- **Goal of the exercise**:
Return the listing below word for word.

__________

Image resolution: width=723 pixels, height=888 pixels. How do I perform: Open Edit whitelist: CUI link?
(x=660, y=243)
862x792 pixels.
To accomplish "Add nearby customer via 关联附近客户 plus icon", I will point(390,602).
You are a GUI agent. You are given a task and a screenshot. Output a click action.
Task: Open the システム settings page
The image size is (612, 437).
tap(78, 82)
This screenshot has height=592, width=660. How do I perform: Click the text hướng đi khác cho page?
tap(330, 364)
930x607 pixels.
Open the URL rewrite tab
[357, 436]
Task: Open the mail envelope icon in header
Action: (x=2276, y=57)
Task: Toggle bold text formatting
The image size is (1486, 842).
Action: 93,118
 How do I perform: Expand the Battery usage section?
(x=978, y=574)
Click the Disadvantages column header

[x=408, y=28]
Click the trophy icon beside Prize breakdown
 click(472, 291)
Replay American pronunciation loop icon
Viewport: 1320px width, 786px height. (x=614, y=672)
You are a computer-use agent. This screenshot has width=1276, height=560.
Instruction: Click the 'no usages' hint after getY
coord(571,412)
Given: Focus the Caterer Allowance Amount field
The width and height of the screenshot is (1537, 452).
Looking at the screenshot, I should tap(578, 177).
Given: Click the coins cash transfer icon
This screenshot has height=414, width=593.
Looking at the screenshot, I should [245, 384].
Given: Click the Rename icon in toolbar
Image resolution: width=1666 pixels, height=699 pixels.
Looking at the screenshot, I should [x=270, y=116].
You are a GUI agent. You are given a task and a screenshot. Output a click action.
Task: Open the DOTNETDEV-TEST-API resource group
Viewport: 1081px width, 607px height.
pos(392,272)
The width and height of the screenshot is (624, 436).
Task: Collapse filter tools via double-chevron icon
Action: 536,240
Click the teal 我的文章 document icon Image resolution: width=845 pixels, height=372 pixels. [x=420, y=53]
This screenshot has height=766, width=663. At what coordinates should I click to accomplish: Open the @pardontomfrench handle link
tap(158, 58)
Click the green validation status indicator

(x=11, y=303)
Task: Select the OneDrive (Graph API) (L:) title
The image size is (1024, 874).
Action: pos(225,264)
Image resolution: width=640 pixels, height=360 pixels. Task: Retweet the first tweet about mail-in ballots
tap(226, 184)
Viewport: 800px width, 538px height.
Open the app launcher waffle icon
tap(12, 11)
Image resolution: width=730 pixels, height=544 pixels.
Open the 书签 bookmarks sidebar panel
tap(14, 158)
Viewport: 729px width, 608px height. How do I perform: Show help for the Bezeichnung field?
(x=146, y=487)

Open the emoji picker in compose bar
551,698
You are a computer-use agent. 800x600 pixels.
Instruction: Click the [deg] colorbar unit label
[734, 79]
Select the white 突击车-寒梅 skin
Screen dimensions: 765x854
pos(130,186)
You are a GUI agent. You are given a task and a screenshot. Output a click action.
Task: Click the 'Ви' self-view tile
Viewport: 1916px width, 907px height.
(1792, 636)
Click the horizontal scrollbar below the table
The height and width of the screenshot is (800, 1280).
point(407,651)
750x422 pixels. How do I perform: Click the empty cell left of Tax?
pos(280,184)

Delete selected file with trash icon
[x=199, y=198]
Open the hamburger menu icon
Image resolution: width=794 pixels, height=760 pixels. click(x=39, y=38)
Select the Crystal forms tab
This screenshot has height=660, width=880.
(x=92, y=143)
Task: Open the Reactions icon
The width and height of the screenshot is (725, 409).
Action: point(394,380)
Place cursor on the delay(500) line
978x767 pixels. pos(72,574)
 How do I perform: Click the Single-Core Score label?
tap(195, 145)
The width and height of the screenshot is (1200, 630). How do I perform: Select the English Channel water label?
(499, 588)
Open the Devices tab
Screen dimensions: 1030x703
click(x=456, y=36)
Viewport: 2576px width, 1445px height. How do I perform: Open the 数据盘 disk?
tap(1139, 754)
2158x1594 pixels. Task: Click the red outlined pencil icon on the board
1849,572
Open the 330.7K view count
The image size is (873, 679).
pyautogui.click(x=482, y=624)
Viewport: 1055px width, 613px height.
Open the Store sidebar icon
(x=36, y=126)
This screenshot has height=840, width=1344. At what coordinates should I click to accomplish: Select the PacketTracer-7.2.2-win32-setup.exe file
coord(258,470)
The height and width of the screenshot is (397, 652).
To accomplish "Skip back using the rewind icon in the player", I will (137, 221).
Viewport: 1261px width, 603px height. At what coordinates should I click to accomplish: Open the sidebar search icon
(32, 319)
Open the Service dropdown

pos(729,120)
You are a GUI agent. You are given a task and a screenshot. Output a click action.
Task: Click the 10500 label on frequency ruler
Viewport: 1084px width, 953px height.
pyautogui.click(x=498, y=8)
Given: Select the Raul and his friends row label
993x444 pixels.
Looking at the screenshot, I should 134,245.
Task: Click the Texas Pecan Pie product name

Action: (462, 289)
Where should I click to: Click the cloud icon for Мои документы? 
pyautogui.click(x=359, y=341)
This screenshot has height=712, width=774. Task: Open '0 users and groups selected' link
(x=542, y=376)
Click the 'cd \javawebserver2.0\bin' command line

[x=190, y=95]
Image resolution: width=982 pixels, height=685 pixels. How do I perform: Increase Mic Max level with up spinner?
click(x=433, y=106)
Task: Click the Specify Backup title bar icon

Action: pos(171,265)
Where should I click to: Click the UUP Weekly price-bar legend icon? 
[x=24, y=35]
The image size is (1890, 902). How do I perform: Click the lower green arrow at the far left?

__________

- **Answer box**:
Image resolution: width=723 pixels, height=888 pixels. How do I perform: Open Edit whitelist: CUI link?
(x=660, y=243)
862x792 pixels.
To accomplish "Add nearby customer via 关联附近客户 plus icon", I will point(390,602).
You are a GUI agent. You are given a task and a screenshot. Output a click action.
Task: Open the システム settings page
The image size is (612, 437).
tap(78, 82)
This screenshot has height=592, width=660. How do I perform: Click the text hướng đi khác cho page?
tap(330, 364)
930x607 pixels.
Open the URL rewrite tab
[357, 436]
Task: Open the mail envelope icon in header
Action: (x=2276, y=57)
Task: Toggle bold text formatting
The image size is (1486, 842).
Action: 93,118
 How do I perform: Expand the Battery usage section?
(x=978, y=574)
Click the Disadvantages column header

[x=408, y=28]
Click the trophy icon beside Prize breakdown
 click(472, 291)
Replay American pronunciation loop icon
Viewport: 1320px width, 786px height. (x=614, y=672)
You are a computer-use agent. This screenshot has width=1276, height=560.
Instruction: Click the 'no usages' hint after getY
coord(571,412)
Given: Focus the Caterer Allowance Amount field
The width and height of the screenshot is (1537, 452).
Looking at the screenshot, I should tap(578, 177).
Given: Click the coins cash transfer icon
This screenshot has height=414, width=593.
Looking at the screenshot, I should [245, 384].
Given: Click the Rename icon in toolbar
Image resolution: width=1666 pixels, height=699 pixels.
Looking at the screenshot, I should [x=270, y=116].
You are a GUI agent. You are given a task and a screenshot. Output a click action.
Task: Open the DOTNETDEV-TEST-API resource group
Viewport: 1081px width, 607px height.
pos(392,272)
The width and height of the screenshot is (624, 436).
Task: Collapse filter tools via double-chevron icon
Action: 536,240
Click the teal 我的文章 document icon Image resolution: width=845 pixels, height=372 pixels. [x=420, y=53]
This screenshot has height=766, width=663. At what coordinates should I click to accomplish: Open the @pardontomfrench handle link
tap(158, 58)
Click the green validation status indicator

(x=11, y=303)
Task: Select the OneDrive (Graph API) (L:) title
The image size is (1024, 874).
Action: pos(225,264)
Image resolution: width=640 pixels, height=360 pixels. Task: Retweet the first tweet about mail-in ballots
tap(226, 184)
Viewport: 800px width, 538px height.
Open the app launcher waffle icon
tap(12, 11)
Image resolution: width=730 pixels, height=544 pixels.
Open the 书签 bookmarks sidebar panel
tap(14, 158)
Viewport: 729px width, 608px height. How do I perform: Show help for the Bezeichnung field?
(x=146, y=487)

Open the emoji picker in compose bar
551,698
You are a computer-use agent. 800x600 pixels.
Instruction: Click the [deg] colorbar unit label
[734, 79]
Select the white 突击车-寒梅 skin
Screen dimensions: 765x854
pos(130,186)
You are a GUI agent. You are given a task and a screenshot. Output a click action.
Task: Click the 'Ви' self-view tile
Viewport: 1916px width, 907px height.
(1792, 636)
Click the horizontal scrollbar below the table
The height and width of the screenshot is (800, 1280).
point(407,651)
750x422 pixels. How do I perform: Click the empty cell left of Tax?
pos(280,184)

Delete selected file with trash icon
[x=199, y=198]
Open the hamburger menu icon
Image resolution: width=794 pixels, height=760 pixels. click(x=39, y=38)
Select the Crystal forms tab
This screenshot has height=660, width=880.
(x=92, y=143)
Task: Open the Reactions icon
The width and height of the screenshot is (725, 409).
Action: point(394,380)
Place cursor on the delay(500) line
978x767 pixels. pos(72,574)
 How do I perform: Click the Single-Core Score label?
tap(195, 145)
The width and height of the screenshot is (1200, 630). How do I perform: Select the English Channel water label?
(499, 588)
Open the Devices tab
Screen dimensions: 1030x703
click(x=456, y=36)
Viewport: 2576px width, 1445px height. How do I perform: Open the 数据盘 disk?
tap(1139, 754)
2158x1594 pixels. Task: Click the red outlined pencil icon on the board
1849,572
Open the 330.7K view count
The image size is (873, 679).
pyautogui.click(x=482, y=624)
Viewport: 1055px width, 613px height.
Open the Store sidebar icon
(x=36, y=126)
This screenshot has height=840, width=1344. At what coordinates should I click to accomplish: Select the PacketTracer-7.2.2-win32-setup.exe file
coord(258,470)
The height and width of the screenshot is (397, 652).
To accomplish "Skip back using the rewind icon in the player", I will (137, 221).
Viewport: 1261px width, 603px height. At what coordinates should I click to accomplish: Open the sidebar search icon
(32, 319)
Open the Service dropdown

pos(729,120)
You are a GUI agent. You are given a task and a screenshot. Output a click action.
Task: Click the 10500 label on frequency ruler
Viewport: 1084px width, 953px height.
pyautogui.click(x=498, y=8)
Given: Select the Raul and his friends row label
993x444 pixels.
Looking at the screenshot, I should 134,245.
Task: Click the Texas Pecan Pie product name

Action: (462, 289)
Where should I click to: Click the cloud icon for Мои документы? 
pyautogui.click(x=359, y=341)
This screenshot has height=712, width=774. Task: Open '0 users and groups selected' link
(x=542, y=376)
Click the 'cd \javawebserver2.0\bin' command line

[x=190, y=95]
Image resolution: width=982 pixels, height=685 pixels. How do I perform: Increase Mic Max level with up spinner?
click(x=433, y=106)
Task: Click the Specify Backup title bar icon

Action: pos(171,265)
Where should I click to: Click the UUP Weekly price-bar legend icon? 
[x=24, y=35]
The image size is (1890, 902). How do I perform: Click the lower green arrow at the far left?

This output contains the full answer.